§ **Stored data**
__________
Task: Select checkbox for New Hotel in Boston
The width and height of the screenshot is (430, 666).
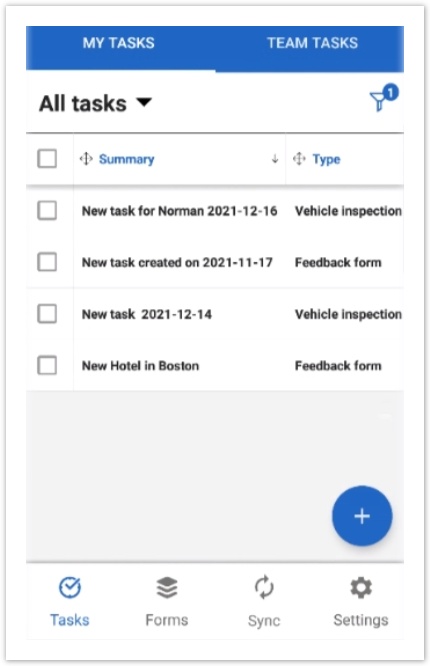Action: 47,365
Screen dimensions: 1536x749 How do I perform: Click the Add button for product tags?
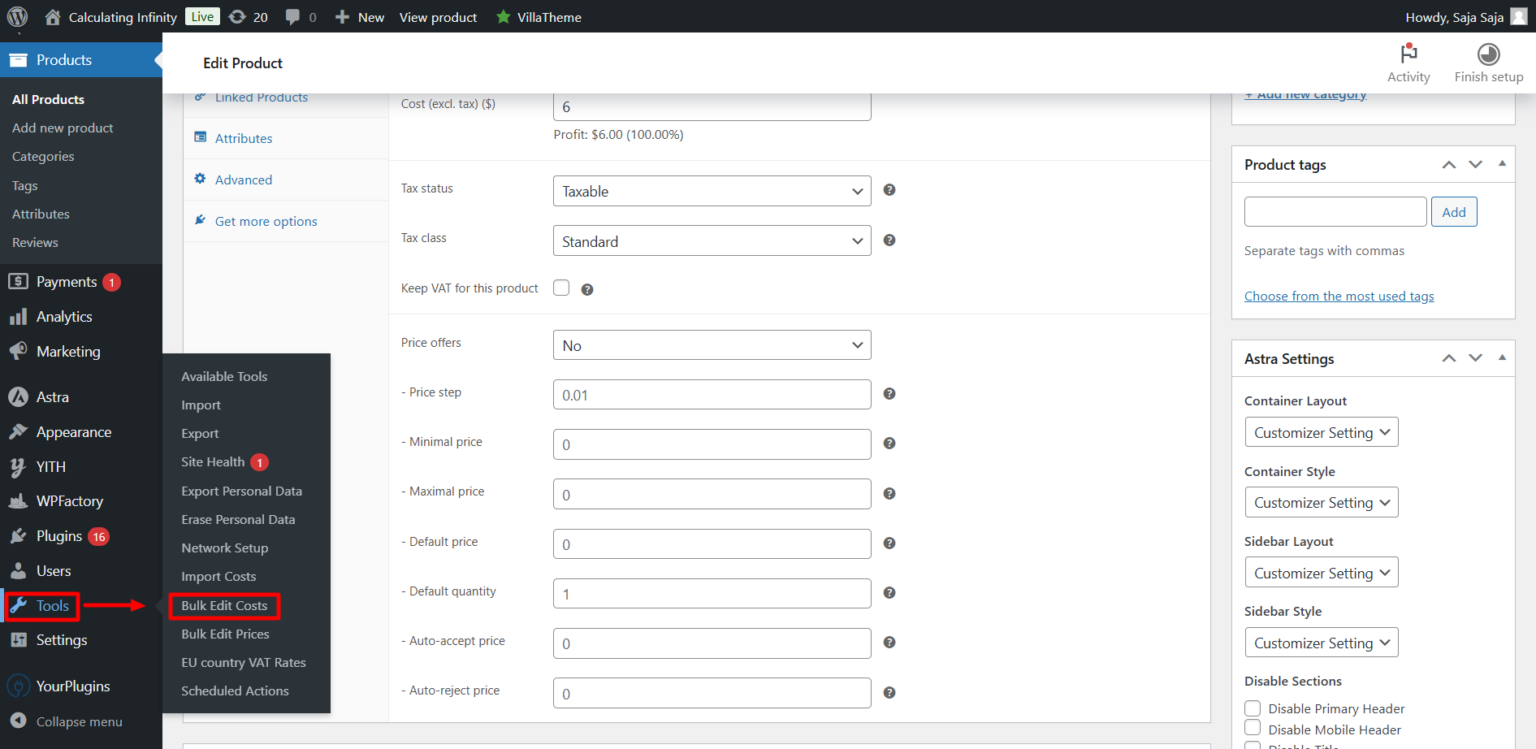pyautogui.click(x=1454, y=211)
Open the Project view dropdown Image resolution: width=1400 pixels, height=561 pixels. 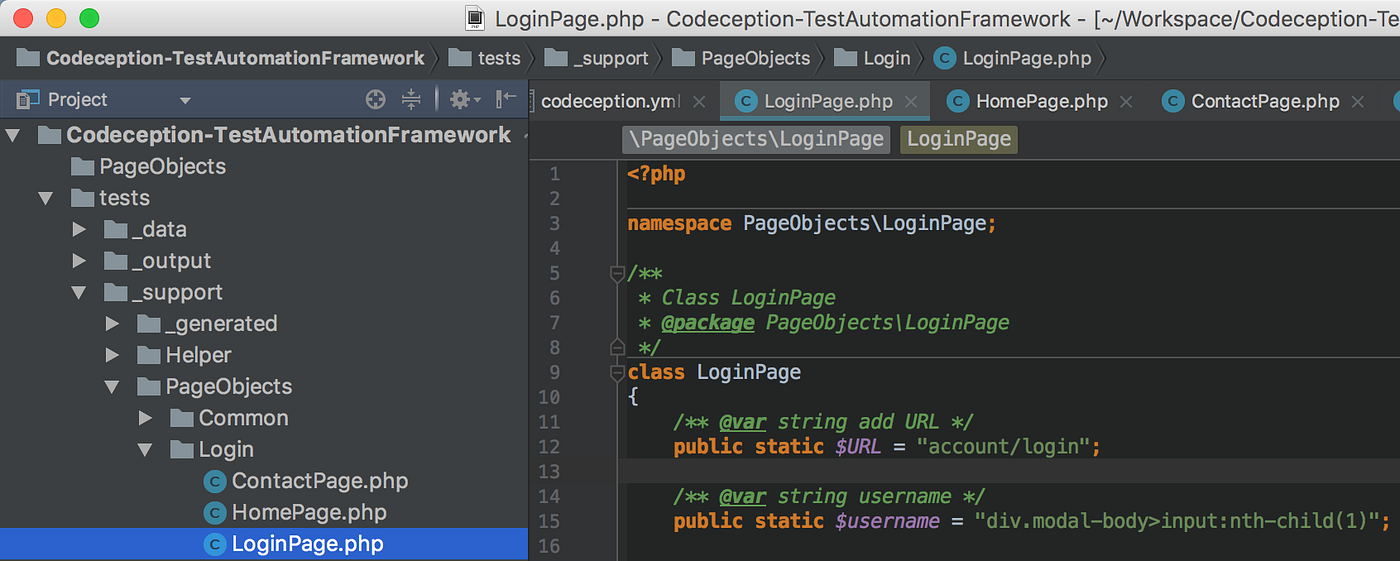point(184,100)
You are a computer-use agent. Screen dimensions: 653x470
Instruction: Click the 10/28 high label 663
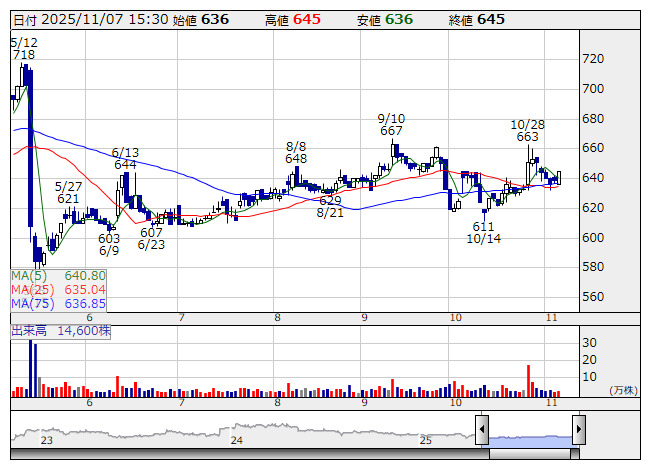pyautogui.click(x=527, y=137)
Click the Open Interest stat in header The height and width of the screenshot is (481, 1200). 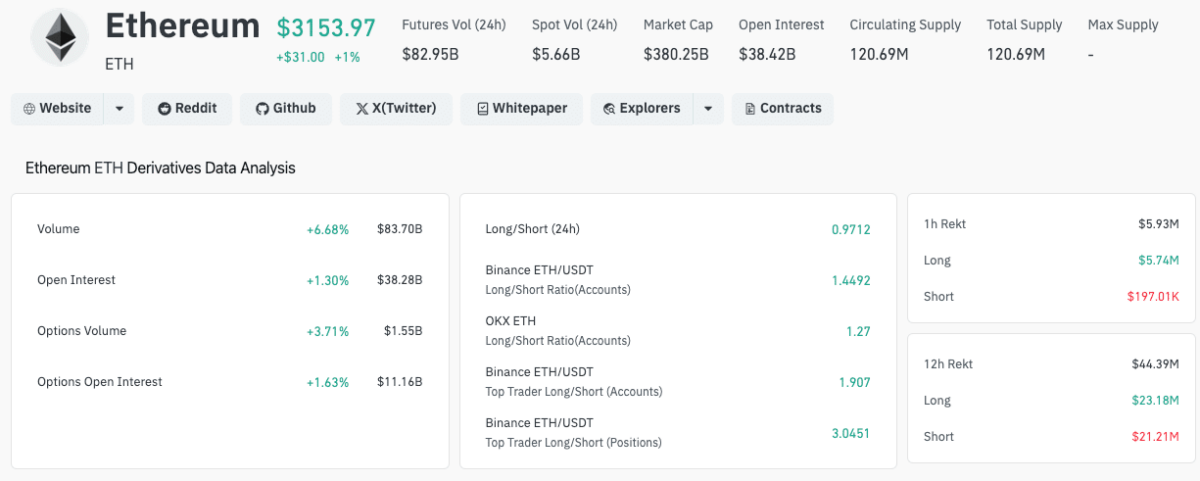click(781, 39)
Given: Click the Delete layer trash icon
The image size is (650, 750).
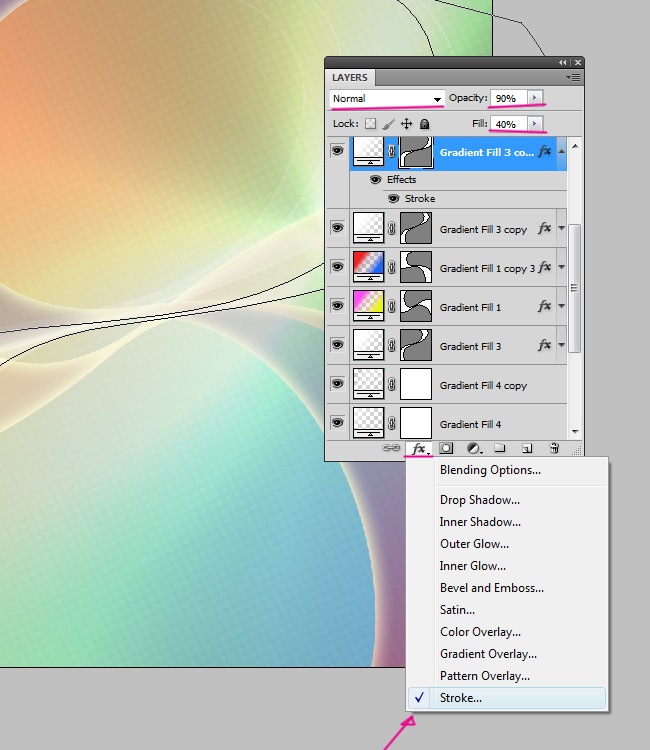Looking at the screenshot, I should pos(554,449).
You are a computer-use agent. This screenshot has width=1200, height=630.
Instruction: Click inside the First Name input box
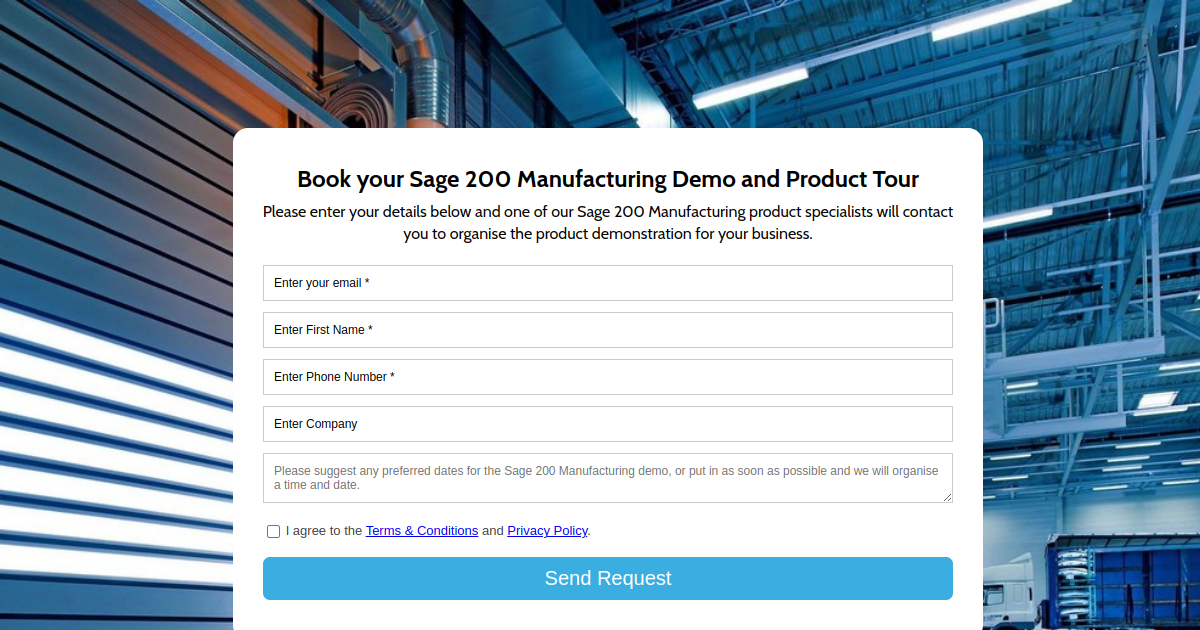(x=607, y=330)

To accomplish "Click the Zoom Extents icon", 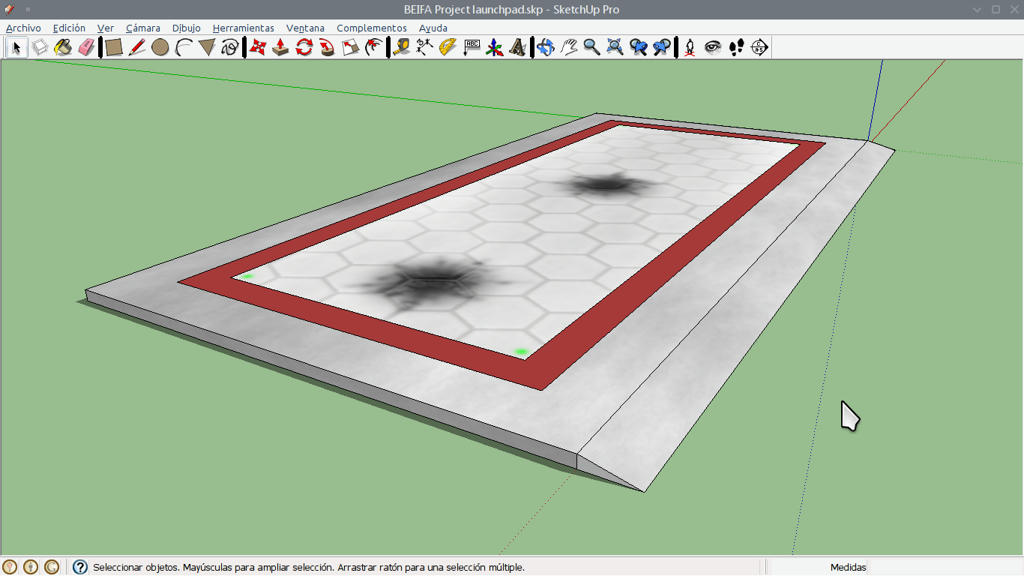I will (x=615, y=47).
__________
§ **Directions for this task**
Scan the listing above for the word "agent" and copy every line that holds it.

§ **Answer to this problem**
You are a computer-use agent. Screen dimensions: 653x470
You are a computer-use agent. This screenshot has width=1200, height=630.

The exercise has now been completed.